This is a minor nit, as I can work around this by using import { ResultType } from "oxide.ts/dist/result"

I use ResultType, because, unfortunately, I have to use instanceof for type inspection, e.g.

      if (result instanceof Result && result.isErr()) {
        const e = result.unwrapErr();
        return handleErrorResponse(e, res);
      }

typescript thinks that Result is {} but instanceof ResultType works.

If you know another way around this, I'm all ears.

I should also mention that using Result.is(result) in this case results in an error later on, because it doesn't know the type of unwrapErr()

Maybe the fix is to make a version of is() that is typed? is this possible?

Result is a function and not the class constructor, and the ResultType is ideally an implementation detail and not part of the toolkit.

I'm not entirely sure where you are losing type information. If you already have a typed Result<T, E> then why do you need to check with instanceof? If you don't have that, then I don't think you are in a position to infer it.

It would help to have a better idea of the problem and your current workaround that is solving it.

Adding type parameters to is to inform the type guard is equivalent to doing x as Result<_, _> and I prefer the latter as it's at least clear you are telling the compiler something.

Or am I missing something?

I don't have the type information.
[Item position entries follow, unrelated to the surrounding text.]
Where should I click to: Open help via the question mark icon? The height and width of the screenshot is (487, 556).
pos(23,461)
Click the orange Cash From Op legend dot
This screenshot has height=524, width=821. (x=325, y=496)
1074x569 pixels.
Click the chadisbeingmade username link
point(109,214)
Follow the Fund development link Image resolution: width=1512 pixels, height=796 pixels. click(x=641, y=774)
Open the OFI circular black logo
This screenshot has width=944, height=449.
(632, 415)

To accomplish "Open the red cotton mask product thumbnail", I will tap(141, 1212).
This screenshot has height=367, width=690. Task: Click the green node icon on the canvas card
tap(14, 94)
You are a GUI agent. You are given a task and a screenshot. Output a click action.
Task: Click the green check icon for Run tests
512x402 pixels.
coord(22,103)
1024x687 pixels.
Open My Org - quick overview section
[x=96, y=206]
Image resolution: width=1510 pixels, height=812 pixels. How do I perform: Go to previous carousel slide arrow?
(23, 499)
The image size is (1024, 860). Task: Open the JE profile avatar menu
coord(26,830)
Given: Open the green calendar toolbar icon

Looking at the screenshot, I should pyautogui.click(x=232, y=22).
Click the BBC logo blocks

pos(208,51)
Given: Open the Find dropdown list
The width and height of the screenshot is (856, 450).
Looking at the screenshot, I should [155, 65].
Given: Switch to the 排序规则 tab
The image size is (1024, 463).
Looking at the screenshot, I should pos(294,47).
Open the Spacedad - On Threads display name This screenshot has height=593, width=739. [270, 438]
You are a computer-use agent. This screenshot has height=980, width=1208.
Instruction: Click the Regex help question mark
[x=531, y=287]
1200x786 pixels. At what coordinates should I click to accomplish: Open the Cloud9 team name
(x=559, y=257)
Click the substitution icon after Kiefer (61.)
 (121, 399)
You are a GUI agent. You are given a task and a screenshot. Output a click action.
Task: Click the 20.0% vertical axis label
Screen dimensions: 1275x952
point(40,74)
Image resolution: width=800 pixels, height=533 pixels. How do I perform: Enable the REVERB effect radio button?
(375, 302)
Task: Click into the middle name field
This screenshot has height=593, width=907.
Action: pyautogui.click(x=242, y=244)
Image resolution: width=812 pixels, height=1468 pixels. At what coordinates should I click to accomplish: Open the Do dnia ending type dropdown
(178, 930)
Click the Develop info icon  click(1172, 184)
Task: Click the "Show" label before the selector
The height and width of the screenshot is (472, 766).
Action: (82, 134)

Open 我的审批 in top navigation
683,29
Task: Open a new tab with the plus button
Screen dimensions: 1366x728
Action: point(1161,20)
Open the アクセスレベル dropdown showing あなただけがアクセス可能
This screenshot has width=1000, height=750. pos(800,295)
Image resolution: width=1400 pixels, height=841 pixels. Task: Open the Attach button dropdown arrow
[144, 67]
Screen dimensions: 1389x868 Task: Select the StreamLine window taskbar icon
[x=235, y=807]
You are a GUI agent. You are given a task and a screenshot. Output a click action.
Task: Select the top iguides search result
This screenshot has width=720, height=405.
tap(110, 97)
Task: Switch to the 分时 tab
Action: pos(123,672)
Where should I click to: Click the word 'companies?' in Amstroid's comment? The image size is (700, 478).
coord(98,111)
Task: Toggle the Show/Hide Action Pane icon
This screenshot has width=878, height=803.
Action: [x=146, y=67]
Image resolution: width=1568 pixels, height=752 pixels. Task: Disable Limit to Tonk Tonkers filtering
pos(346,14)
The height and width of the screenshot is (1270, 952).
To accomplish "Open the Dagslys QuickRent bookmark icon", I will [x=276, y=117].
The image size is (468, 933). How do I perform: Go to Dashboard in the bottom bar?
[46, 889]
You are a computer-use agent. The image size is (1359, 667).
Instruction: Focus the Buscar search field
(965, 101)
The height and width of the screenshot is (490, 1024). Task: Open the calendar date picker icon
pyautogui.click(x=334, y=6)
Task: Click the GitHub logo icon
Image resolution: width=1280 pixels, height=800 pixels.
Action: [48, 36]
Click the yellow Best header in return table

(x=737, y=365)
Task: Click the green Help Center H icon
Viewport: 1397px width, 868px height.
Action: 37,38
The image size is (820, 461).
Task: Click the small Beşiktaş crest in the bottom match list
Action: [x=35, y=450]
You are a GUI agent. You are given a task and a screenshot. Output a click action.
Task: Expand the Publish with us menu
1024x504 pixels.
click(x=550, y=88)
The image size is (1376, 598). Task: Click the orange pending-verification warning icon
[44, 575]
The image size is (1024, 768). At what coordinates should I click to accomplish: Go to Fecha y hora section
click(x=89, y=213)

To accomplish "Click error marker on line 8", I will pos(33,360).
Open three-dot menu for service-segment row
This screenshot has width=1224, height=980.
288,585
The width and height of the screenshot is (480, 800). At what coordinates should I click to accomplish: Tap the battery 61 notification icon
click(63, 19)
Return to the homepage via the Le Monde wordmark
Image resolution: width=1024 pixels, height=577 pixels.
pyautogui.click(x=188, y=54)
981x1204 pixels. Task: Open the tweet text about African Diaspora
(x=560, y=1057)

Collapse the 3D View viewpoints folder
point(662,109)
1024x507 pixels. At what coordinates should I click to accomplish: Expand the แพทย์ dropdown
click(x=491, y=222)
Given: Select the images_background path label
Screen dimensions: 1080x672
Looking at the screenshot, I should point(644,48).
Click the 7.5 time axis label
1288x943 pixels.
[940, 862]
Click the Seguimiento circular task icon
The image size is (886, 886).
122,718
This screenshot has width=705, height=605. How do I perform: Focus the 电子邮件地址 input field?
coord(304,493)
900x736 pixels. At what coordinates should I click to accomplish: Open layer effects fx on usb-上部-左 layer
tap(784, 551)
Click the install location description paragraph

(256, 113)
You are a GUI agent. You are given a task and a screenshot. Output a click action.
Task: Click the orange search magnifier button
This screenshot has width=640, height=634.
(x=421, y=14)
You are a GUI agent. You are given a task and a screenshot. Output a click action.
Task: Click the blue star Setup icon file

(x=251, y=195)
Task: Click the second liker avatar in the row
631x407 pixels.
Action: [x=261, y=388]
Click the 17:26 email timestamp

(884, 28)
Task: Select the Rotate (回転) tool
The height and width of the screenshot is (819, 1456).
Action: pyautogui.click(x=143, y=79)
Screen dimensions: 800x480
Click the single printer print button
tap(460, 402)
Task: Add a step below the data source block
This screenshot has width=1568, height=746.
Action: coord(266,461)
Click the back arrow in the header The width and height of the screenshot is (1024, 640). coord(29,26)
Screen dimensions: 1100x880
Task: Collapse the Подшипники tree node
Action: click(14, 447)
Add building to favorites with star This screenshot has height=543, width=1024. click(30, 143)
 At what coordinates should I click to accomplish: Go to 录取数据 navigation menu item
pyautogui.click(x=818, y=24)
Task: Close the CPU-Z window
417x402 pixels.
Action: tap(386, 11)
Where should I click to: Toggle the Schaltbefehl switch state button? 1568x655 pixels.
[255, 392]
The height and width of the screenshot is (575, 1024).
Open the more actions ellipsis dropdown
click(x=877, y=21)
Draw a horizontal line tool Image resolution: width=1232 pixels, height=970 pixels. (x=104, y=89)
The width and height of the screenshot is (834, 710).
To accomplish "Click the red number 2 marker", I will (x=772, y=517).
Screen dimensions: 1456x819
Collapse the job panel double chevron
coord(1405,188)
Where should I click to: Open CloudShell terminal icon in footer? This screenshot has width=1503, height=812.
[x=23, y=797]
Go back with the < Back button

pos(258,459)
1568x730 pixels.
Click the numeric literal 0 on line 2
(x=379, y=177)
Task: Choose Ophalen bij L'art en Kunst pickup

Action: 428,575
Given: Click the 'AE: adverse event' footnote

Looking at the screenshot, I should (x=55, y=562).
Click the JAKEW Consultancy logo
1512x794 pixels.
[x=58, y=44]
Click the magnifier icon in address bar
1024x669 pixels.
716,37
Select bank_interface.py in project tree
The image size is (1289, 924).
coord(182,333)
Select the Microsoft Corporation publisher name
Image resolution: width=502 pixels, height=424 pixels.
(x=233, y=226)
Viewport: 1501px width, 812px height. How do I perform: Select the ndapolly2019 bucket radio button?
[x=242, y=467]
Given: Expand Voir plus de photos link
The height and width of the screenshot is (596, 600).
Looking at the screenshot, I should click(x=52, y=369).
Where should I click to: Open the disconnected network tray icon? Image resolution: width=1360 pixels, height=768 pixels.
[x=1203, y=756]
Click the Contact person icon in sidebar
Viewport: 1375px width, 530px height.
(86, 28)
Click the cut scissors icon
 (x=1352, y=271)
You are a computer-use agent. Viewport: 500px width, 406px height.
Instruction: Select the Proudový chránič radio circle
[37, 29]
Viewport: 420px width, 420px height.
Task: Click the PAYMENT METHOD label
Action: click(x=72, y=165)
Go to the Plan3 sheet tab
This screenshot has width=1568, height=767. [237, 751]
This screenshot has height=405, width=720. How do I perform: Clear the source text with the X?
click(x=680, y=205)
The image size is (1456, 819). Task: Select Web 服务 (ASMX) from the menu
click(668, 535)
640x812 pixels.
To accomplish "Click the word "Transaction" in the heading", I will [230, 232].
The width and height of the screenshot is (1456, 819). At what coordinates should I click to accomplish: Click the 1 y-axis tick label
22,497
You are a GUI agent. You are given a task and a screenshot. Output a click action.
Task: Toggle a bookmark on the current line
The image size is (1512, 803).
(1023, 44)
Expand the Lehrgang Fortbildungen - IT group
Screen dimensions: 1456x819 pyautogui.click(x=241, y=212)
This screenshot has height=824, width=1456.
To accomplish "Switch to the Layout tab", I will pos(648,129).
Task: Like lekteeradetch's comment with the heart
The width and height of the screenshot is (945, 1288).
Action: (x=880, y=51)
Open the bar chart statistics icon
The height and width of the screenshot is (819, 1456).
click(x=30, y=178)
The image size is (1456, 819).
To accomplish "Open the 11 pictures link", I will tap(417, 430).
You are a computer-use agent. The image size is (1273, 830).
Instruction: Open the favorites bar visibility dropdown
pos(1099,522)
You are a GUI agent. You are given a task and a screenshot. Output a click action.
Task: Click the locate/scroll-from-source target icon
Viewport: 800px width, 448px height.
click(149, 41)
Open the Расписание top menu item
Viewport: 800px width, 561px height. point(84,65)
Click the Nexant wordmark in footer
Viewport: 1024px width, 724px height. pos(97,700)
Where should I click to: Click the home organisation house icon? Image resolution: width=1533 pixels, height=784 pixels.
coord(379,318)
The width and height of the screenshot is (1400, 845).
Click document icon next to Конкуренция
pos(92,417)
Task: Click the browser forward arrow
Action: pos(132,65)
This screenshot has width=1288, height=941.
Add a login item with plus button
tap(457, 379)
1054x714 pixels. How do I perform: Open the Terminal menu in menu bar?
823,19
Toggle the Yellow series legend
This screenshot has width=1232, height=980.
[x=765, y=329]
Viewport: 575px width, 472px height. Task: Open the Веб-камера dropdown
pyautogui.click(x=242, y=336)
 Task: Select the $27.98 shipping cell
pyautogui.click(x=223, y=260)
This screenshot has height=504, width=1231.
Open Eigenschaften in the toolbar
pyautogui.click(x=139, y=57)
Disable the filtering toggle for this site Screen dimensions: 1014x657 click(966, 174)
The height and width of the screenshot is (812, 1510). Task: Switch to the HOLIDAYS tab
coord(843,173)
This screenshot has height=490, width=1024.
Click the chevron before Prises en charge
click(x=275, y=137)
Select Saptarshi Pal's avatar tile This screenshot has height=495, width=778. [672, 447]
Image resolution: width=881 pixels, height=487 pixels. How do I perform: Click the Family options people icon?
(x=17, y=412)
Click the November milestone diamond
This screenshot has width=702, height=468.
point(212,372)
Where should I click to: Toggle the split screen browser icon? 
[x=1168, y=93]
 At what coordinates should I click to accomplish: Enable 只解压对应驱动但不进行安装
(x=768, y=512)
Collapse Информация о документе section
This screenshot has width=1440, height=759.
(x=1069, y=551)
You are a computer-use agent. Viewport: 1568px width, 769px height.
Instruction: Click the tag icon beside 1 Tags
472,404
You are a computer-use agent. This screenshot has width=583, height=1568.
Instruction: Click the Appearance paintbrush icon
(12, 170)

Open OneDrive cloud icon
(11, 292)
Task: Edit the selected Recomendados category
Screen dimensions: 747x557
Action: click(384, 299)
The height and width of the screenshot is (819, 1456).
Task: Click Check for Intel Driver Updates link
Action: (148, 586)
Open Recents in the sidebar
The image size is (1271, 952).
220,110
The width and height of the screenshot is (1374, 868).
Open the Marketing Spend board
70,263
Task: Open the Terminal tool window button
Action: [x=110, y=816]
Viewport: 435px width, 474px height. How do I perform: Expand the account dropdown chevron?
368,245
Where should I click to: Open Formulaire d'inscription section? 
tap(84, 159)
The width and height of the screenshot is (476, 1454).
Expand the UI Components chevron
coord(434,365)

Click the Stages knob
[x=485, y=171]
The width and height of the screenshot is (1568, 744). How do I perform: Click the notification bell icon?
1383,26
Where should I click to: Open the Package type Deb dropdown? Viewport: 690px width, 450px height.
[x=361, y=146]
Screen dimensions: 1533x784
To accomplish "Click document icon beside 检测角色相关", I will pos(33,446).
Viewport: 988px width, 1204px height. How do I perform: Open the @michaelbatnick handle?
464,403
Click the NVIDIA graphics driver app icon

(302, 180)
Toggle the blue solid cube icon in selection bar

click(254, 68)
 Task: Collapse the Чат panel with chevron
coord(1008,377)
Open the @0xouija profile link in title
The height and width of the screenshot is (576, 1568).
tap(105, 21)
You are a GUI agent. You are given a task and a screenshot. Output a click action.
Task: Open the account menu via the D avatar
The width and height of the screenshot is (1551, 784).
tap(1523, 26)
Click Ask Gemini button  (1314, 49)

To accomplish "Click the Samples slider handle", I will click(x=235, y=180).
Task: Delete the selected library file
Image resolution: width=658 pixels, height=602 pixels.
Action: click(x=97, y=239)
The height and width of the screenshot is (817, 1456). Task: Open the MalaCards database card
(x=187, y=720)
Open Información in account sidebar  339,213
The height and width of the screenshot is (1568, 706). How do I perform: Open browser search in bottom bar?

This is in a middleware function which unwraps and wraps API results. Unfortunately, not everything yet returns Result :(

If I use the instance of and isErr() then TS pretty much just assumes that the result is still any

      if (result instanceof Result && result.isErr()) {
        const e = result.unwrapErr();
        return handleErrorResponse(e,  res);
      }
      
      where   handleErrorResponse = <E extends Error>(e: E, res: Response): void 

But if I use Result.is() then it narrows the type into Result<unknown, unknown> . Apparently I'm not allowed to pass unknown into handleErrorResponse

The deal with TypeScript is that you won't be able to infer the correct types if you don't know them in advance or have some kind of type-guard. The Result.is() method asserts that you are working with a ResultType but does nothing else.

Additionally, the E is not necessarily an Error or any variant of it, rather it's just the value you that you choose to use to represent an Error. Do you know for certain that the e in your script above is unquestionably an Error if that branch of code executes? If so, you can just tell the compiler that it is. It's not a perfect solution, but it's like a stop-gap until the rest of your codebase is typed:

if (Result.is(result) && result.isErr()) {
   const e = result.unwrapErr() as Error;
   return handleErrorResponse(e, res);
}

You could also make your own type guard function, which checks the Result type and provides appropriate typing. This is the solution I would be most likely to use.

function isResultError(val: unknown): val is Result<unknown, Error> {
   return Result.is(val) && val.isErr() && val.unwrapUnchecked() instanceof Error;
}

if (isResultError(result)) {
   const e = result.unwrapErr();
   return handleErrorResponse(e, res); // Should be typed now
}

To follow on from the issue raised, My assumption is that you are hoping for something like this:

if (Result.is<string, Error>(val)) {
   const e = val.unwrapErr(); // Compiler knows val is Result<string, Error>
}

Such a function might be possible to make, but the inner workings would not be able to use the type parameters at runtime and would thus essentially be requiring that the developer enters the correct types (and thus, defeats the point of TypeScript). The function would just be this:

function isResult<T, E>(val: unknown): val is Result<T, E> {
   return Result.is(val);
}

So, I'm happy to leave this open for a day or two for if you have any follow-ups but I think this issue will be closed as the function isn't really possible to implement in a useful way,.

That's fine by me. Thanks for the explanation.